As the ecosystem matured in late 2024, the demands placed on local models shifted from simple chat interfaces to complex, agentic workflows. Developers needed guaranteed structural formats like JSON to pipe the output of llama.cpp directly into traditional software pipelines. To meet this demand, contributors engineered a grammar-based sampling subsystem. Instead of merely calculating the most probable next token, the engine introduced a deterministic state machine that evaluated each potential token against a user-defined formal grammar. If a high-probability token violated the syntactic rules of the requested JSON schema, the sampler forced its logit to negative infinity, selecting a structurally valid alternative. Guaranteed output formatting transformed llama.cpp from a standalone tool into a reliable backend for programmatic AI workflows, giving local models the kind of reliability previously reserved for closed-source API providers.

State-space models like Mamba and RWKV, which discarded the attention mechanism entirely in favor of recurrent linear operations, forced ggml-backend to introduce dedicated operator types for sequential state updates. The developers wrote custom kernels that kept recurrent state vectors resident in GPU cache, reducing the memory bandwidth pressure that had traditionally degraded recurrent networks.

Vision-language models introduced a separate challenge: the engine needed to execute dense convolution operations alongside the standard transformer layers in the same pass. The graph scheduler was overhauled to handle multiple disjoint sub-graphs, letting the image encoder process visual patches while the language model awaited the projected embeddings. The same approach extended to audio transcription, handling varied input modalities within a single inference graph.

Mixture-of-experts architectures presented a memory layout problem. Loading all experts into VRAM instantly exhausted consumer GPUs. The core team built an expert paging system: the allocator tracked activation frequency, pinned the most-used expert weights in VRAM, and offloaded the rest to system RAM. When the gating network selected an offloaded expert, the scheduler injected a PCIe transfer node to pull the weight tensor into a temporary compute buffer before the matrix multiplication.

By early 2026, llama.cpp had solidified its position as the leading local inference engine. Continuous integration now tested builds across dozens of hardware configurations, from Huawei's Ascend NPU through the ACL Graph backend to Qualcomm's Hexagon DSPs. New operations like element-wise unary functions and continuous repeat operations were added to Hexagon to support Qwen's DeltaNet linear attention layers. The introduction of optimized support for extremely low-bit quantization pushed the boundaries of edge deployment even further. Memory reorder optimizations for the SYCL backend achieved significant speedups on Intel Arc GPUs, proving that the engine was continually adapting to new hardware architectures. Advanced file descriptor-based model loading was merged, and continuous batching capabilities were refined for high-throughput concurrency.

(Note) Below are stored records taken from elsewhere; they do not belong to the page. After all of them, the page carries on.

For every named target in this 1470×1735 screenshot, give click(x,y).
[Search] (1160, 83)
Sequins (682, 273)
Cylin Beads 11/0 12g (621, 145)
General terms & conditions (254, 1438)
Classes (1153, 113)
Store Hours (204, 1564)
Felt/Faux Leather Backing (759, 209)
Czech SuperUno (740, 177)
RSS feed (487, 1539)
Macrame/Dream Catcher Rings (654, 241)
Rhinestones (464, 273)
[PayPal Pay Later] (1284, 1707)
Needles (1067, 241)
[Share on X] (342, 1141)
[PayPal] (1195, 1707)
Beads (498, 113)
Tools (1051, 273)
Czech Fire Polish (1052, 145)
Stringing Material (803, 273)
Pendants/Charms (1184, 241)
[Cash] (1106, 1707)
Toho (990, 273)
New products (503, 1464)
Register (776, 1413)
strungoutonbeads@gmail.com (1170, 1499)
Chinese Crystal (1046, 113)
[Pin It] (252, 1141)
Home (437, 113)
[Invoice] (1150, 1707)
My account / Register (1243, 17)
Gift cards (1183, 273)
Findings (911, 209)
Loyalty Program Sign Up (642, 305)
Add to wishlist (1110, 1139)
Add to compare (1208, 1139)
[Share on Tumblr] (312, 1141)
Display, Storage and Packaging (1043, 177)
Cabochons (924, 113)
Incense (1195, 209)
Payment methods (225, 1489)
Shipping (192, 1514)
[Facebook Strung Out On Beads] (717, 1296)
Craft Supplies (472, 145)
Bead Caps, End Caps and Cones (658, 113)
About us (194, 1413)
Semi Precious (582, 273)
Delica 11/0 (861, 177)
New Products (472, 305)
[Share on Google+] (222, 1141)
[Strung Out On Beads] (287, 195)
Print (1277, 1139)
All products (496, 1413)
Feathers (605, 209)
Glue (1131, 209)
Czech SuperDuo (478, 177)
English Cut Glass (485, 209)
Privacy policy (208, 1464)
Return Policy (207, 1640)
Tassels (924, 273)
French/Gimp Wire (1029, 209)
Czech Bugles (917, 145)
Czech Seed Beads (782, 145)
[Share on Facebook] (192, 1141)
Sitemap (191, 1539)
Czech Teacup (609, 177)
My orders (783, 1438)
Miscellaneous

The architectural philosophies of llama.cpp created distinct performance profiles compared to datacenter-focused inference servers. It demonstrated unmatched resilience in out-of-memory scenarios. Datacenter engines required the entire model graph and KV cache to fit strictly within GPU VRAM before initializing. If the memory limits were exceeded, the server crashed. Conversely, llama.cpp split layers between VRAM and system RAM without crashing. In a benchmark loading a massive model on a single consumer GPU, llama.cpp offloaded layers to the GPU and ran the remainder on the CPU. While the token generation rate dropped, the process completed successfully. This graceful degradation made llama.cpp the only viable engine for running frontier models on standard workstations.

Three years after Gerganov's first commit, a developer could run a frontier model on hardware they owned. That had not been true before, and llama.cpp was the primary reason it became true.